PROMPT. Read through the records below and copy each line that uses the word "computer".

*** RECORDS TO PROCESS ***

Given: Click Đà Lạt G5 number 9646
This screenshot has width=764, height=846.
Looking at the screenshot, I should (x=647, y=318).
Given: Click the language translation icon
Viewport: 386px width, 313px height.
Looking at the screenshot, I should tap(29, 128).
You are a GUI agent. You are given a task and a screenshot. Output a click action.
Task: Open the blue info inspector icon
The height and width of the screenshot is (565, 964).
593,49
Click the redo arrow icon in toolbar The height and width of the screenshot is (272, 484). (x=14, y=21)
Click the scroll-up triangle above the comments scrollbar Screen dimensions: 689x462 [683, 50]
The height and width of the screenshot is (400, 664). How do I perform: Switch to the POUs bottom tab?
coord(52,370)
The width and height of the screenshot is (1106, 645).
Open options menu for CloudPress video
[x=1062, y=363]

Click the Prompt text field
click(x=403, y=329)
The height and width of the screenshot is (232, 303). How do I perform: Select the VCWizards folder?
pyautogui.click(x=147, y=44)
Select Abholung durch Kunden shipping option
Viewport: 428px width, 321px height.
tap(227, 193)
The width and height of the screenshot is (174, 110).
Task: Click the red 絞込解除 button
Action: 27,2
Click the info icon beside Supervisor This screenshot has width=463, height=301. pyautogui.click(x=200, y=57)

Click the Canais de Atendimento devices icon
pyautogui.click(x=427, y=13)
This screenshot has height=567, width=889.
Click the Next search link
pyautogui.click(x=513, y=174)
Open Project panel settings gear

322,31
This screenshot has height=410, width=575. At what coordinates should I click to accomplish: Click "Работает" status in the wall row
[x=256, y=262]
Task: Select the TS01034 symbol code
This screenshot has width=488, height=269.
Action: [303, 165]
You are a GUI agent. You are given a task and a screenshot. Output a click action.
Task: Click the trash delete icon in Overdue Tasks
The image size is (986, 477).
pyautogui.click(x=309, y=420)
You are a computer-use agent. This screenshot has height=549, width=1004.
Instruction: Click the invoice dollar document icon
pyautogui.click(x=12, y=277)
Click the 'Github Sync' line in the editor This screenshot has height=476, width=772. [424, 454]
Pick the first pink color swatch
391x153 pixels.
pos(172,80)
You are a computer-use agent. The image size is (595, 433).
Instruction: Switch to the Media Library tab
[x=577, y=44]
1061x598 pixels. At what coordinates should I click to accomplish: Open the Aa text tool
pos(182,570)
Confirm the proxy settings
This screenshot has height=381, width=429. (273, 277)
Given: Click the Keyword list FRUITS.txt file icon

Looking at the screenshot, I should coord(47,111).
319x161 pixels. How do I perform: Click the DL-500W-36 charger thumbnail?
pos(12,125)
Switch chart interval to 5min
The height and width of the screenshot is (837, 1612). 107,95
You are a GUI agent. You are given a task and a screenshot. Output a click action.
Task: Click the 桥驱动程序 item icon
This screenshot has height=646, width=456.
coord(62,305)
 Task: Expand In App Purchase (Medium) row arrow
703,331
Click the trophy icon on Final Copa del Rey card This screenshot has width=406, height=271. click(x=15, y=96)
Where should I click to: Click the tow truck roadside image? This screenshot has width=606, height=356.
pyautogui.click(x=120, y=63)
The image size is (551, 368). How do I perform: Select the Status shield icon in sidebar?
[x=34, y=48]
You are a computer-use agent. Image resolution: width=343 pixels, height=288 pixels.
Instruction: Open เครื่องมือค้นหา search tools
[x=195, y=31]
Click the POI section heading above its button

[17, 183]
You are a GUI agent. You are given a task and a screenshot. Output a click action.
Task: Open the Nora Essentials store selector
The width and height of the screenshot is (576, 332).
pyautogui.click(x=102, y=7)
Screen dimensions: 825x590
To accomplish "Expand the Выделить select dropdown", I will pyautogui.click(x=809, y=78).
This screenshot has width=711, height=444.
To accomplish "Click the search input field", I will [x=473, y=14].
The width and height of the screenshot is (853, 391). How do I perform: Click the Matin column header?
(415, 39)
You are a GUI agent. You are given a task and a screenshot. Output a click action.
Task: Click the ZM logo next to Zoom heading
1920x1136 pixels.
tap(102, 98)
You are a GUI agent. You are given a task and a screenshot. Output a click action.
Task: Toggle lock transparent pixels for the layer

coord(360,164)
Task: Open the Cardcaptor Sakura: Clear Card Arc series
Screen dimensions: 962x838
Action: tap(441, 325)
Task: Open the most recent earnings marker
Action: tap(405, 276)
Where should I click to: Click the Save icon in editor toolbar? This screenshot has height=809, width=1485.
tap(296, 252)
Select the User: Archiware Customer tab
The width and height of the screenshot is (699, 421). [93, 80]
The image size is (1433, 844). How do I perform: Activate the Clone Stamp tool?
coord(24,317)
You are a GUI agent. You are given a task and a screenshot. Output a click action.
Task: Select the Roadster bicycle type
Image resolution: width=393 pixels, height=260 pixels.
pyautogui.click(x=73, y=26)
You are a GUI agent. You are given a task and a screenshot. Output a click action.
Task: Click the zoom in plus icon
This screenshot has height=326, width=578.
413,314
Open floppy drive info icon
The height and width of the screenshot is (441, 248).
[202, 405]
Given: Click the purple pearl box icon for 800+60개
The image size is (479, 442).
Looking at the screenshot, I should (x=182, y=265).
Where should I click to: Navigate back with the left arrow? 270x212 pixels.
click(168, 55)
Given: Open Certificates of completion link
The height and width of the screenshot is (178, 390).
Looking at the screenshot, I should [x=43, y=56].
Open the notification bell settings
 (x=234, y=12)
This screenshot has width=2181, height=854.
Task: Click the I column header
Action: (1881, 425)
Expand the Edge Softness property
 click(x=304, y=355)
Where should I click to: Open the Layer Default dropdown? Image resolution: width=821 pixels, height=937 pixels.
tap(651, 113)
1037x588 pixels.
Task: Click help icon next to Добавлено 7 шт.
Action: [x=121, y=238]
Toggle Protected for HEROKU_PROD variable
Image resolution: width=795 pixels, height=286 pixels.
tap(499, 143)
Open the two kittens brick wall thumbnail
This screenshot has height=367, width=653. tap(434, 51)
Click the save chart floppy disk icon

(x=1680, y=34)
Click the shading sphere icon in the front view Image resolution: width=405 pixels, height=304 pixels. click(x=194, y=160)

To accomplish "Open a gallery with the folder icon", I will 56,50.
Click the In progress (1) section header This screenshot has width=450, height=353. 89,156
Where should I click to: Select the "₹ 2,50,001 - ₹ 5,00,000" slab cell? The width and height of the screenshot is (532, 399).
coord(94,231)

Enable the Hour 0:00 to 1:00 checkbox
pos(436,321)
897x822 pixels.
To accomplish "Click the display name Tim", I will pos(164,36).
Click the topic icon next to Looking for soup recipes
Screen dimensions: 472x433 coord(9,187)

*** End of RECORDS TO PROCESS ***

TASK RESPONSE.
You are a computer-use agent. This screenshot has height=549, width=1004.
You are a computer-use agent. The image size is (595, 433).
You are a computer-use agent. Image resolution: width=343 pixels, height=288 pixels.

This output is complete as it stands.